From a financial perspective, one of the important advantages is that the financing is non-dilutive: the project owner retains the entire intellectual and capital property of his project.For the Internet user passion and charm are the prime motivators. As financial rewards are prohibited, profit does not enter into the equation. It is rather the pleasure of helping to turn an attractive idea into reality, whether that idea is creative, innovative, unusual or community-minded.”
What are the risks?
“For participants, they are very small. Historically, the number of projects on Ulule which have reached their targets and not granted their promised rewards can be counted on the fingers of one hand. Since a participant never invests a significant amount, the main issue is the loss of trust towards the project owner, who will be overlooked in future.

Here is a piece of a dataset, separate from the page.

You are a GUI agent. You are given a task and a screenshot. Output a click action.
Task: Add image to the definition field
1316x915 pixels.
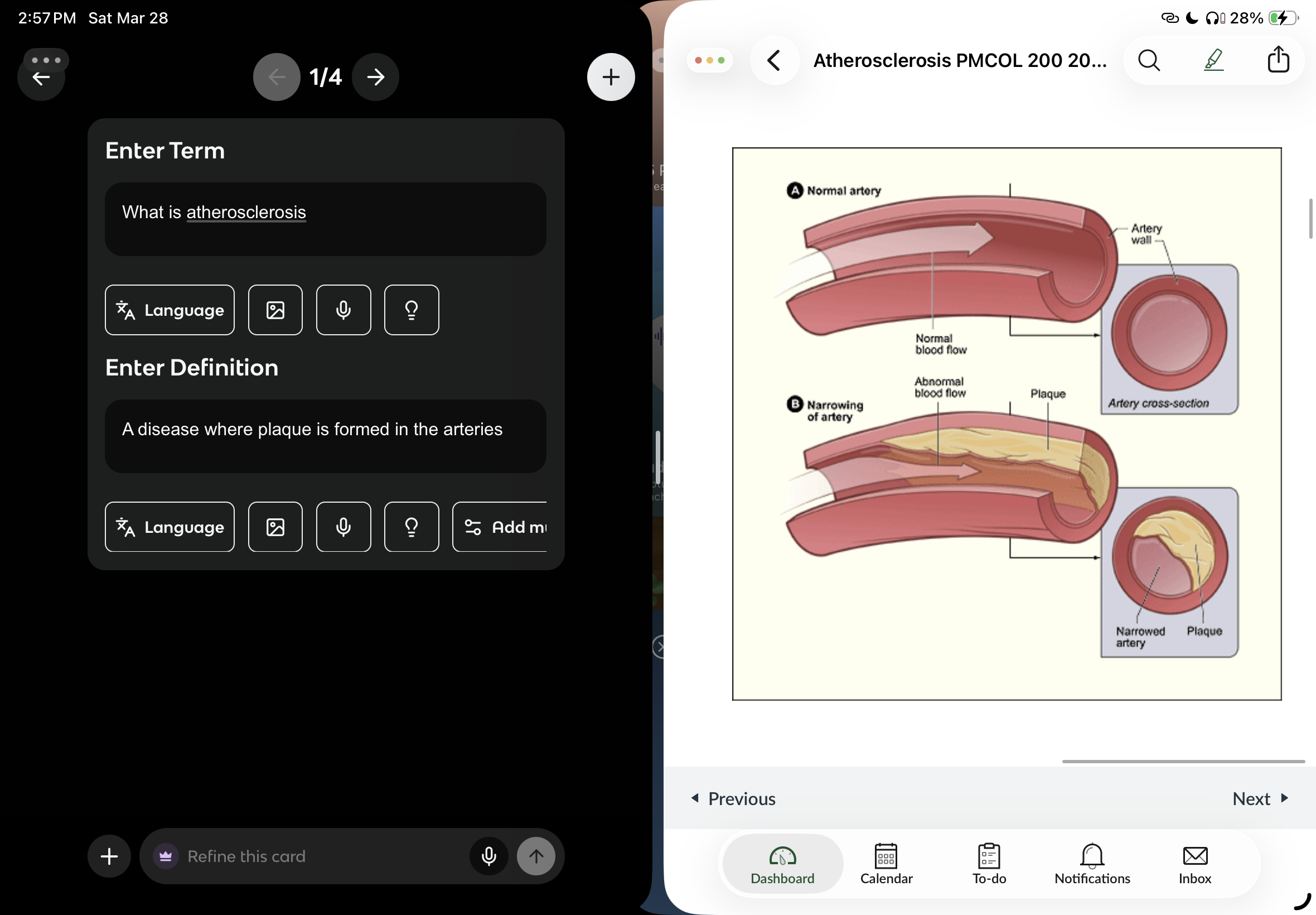pyautogui.click(x=275, y=527)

There will be little point in him hoping to appeal for crowdfunding at a later date if he does not respect his obligations. For the project owner there is the risk of time being wasted if the crowdfunding campaign does not work. That is a relative risk, because we have a success rate of 67%. We always provide support for projects before they are posted online so that their chances of success are maximised.”
Do you operate on a national or international level?

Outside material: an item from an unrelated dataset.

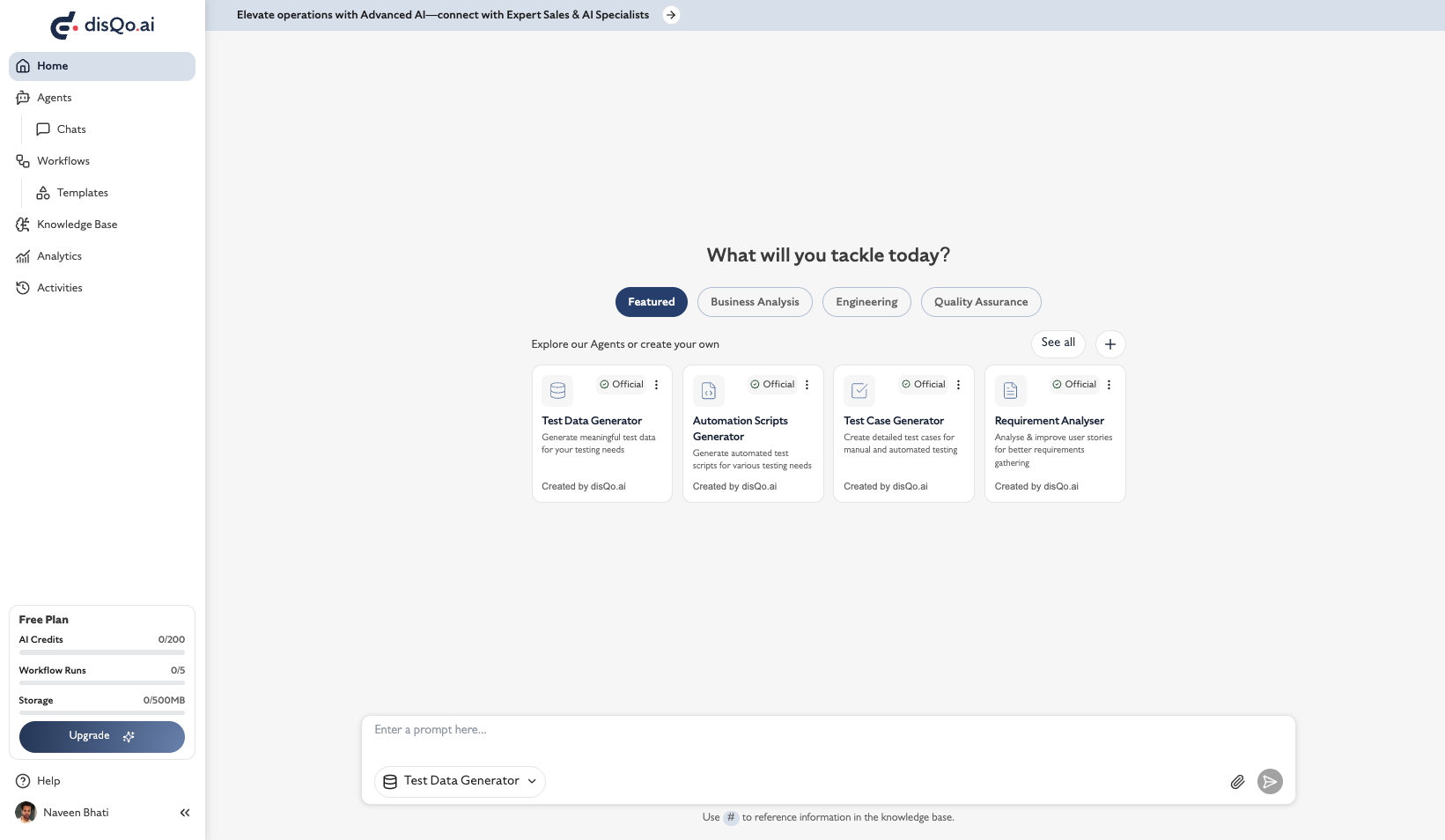Select the Quality Assurance category
This screenshot has height=840, width=1445.
click(x=980, y=302)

“Both. Ulule operates in 6 languages – French, English, German, Spanish, Italian and Portuguese –, which means that we can offer projects with an international dimension on the same platform, covering the various target countries. The Benelux countries represent one of our priority markets to develop: we opened an office in Belgium in 2015, and The Netherlands will be next.”
Has legislation evolved to allow this type of financing?
“Because the Ulule platform is located in France we are subject to French law. French legislation is evolving rapidly in order to facilitate participatory financing via an equity holding in a company's capital and in the form of a loan. This is good news for crowdfunding in general, even if it does not affect Ulule directly since we do not offer this type of service. But it is definitely a positive sign.”
In what sense is there a partnership with the banking world?
“Ulule is very much a service which complements the type of financing offered by the banks. Participatory financing with rewards can intervene very early in the entrepreneurial process. It facilitates all or part of the launch of the project, tests it relevance and publicises it. Put another way, it gives a leg-up. But, from then on, it is the role of the banks to support the entrepreneurs. Ulule is not a substitute for a relationship with the bank, that is not its role.”
What advice would you give to candidates?
“There's plenty! The most important advice: rely on your direct personal network in order to find the initial financers and, in particular, the first ambassadors for the project. Crowdfunding is a method of financing which has a snowball effect. If one person relays your project to his personal network, this leverages the level of communication about your activity and makes the search for financing much easier.
Ultimately it's all about attracting and sharing. Your dream has to become the dream of others if you are hoping to see them help you make it a reality. You have to put yourself forward and tell your story, both about yourself as the architect of your project and about the project itself. As Ulule is web-based you should capitalise on the advantages of the Internet in terms of images and videos. You should definitely make the most of quality visuals to illustrate your project and attract people to it.”